The long twilight of his retirement to Monticello after his presidency (nearly two decades) gave Jefferson what he always wanted – time for reflection, time for “tending his own garden” (though he was lousy at this – he died heavily indebted and even with the sale of all his properties, his slaves, and Monticello itself his heirs were still left heavily in debt), time for defending his record and securing his place in history. His success in that last endeavor is where Ellis notes a mixed result – and draws ire from some critics.
– The Philadelphia era Jefferson was a staunch supporter of emancipating America’s slaves. While admirable in principle (remember Jefferson was ever the anarchic idealist), as a Virginia planter success in this cause would have certainly brought him financial ruin. The older Jefferson (he of the post Paris years alternating sojourns at Monticello between terms as Secretary of State under Washington and Vice-President under Adams) quietly ended his overt opposition to slavery. In fact, as Ellis notes, near the close of his life he ended up on the wrong side of history in the debates that led to the Missouri Compromise.
– Jefferson’s opposition to the Constitution, which both Adams and Madison tried to reason him out of, was wrongheaded – and actually suggests that perhaps Jefferson did not understand either that seminal American document or the need for it. Ellis attributes this almost willful disregard for “the law of the land” (as noted above, his greatest Presidential achievement, the Louisiana Purchase was, at best, extra-Constitutional and more likely unconstitutional) as more evidence of the idealistic (and benignly anarchic) thinking that made the Declaration so poetically inspiring. Jefferson prized individual freedom more than perhaps any other Founder – though his tendency to think of such freedom in abstract philosophical terms was, as Adams often reminded him, impractical. One comes to think of Jefferson as a man both brilliant – and self-deluded – enough not to allow anything as silly as the law get in the way of a good idea.
– Finally, there is the matter of Jefferson’s religious convictions. Though we now think of him as a Deist (as were his contemporaries Franklin, Madison, Hamilton, and even Washington), Jefferson smarted under attacks by his political enemies who claimed he was godless. Jefferson defended his religious beliefs on multiple occasions and identified himself as a firm believer in the teachings of Jesus (like any good politician, Jefferson could parse language cleverly). His defense of himself, of course, also proposed religious freedom for the individual – and separation of church and state. It might be his most enduring legacy. And it offers further proof of his determination that even religious belief was an area where individual freedom must reign supreme.

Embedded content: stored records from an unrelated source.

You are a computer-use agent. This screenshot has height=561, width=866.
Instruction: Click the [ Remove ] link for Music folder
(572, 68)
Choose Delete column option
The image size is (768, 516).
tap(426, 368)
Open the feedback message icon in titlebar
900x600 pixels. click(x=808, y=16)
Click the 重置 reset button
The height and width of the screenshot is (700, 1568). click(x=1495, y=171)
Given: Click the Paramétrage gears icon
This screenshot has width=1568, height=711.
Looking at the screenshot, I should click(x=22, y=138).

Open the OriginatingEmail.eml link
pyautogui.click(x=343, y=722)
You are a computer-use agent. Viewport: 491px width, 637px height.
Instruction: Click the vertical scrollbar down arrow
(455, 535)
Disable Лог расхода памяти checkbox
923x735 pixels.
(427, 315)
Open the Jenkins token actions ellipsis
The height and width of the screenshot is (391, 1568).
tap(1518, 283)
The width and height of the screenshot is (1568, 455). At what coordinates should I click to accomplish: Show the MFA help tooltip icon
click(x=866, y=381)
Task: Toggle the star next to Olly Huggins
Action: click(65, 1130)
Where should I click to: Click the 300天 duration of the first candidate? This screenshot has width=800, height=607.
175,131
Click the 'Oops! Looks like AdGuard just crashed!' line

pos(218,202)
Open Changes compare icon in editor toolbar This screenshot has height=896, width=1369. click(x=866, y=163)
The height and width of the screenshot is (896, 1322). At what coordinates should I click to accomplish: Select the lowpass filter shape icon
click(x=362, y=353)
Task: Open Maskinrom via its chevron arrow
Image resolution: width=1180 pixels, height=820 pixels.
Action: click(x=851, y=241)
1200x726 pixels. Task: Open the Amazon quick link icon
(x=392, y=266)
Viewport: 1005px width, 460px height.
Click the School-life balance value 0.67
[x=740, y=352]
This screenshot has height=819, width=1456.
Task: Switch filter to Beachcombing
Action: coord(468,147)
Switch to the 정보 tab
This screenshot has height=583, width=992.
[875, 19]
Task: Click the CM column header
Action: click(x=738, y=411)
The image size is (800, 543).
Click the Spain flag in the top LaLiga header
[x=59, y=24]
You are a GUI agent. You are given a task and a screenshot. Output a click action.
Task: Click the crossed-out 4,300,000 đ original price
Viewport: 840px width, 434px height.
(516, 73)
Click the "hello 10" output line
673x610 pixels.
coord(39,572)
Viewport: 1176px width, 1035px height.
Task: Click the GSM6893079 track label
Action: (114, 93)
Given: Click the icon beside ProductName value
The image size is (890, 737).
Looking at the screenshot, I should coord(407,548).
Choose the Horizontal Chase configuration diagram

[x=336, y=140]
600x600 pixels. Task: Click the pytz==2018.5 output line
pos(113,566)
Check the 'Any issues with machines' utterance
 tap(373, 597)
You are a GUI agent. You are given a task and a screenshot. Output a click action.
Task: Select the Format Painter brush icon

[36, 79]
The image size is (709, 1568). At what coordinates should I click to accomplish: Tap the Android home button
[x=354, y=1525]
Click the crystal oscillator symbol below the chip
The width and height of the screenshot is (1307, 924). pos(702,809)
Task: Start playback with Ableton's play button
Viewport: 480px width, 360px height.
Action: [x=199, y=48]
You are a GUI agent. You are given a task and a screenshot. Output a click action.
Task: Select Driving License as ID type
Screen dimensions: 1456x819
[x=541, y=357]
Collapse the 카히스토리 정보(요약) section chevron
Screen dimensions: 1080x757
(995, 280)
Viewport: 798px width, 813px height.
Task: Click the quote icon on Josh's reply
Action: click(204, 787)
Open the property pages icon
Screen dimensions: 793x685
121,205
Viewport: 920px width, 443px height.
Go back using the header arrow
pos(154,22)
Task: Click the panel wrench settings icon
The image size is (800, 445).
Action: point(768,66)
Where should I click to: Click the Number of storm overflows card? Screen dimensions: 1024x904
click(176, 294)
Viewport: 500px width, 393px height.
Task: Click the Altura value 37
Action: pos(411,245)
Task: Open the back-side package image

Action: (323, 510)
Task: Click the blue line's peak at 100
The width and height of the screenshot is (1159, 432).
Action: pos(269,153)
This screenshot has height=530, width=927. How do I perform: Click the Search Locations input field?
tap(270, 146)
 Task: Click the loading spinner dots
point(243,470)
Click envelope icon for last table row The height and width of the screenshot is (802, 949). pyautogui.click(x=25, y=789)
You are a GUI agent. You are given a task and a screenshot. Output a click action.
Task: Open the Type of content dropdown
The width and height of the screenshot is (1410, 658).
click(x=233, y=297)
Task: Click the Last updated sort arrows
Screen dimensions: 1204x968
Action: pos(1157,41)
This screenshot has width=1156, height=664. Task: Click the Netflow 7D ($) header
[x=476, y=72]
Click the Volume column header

What Ellis gives us then in American Sphinx is a complex portrait of a man who was capable of arguing for human freedom while owning slaves, supporting democratic republicanism while opposing government, objecting to foreign influence while preferring French cuisine. Like most brilliant people, Jefferson had a character that is hard to encapsulate.
Perhaps a quote from another contemporary, William Blake, describes Jefferson’s enigmatic nature best: “Without contraries is no progression.” Jefferson’s “contraries,” as Ellis points out, gave us a vision of America as a haven for the individual to be truly free that we still treasure – no matter what our particular political persuasion. Perhaps that explains, at least in part, the enduring reverence he enjoys.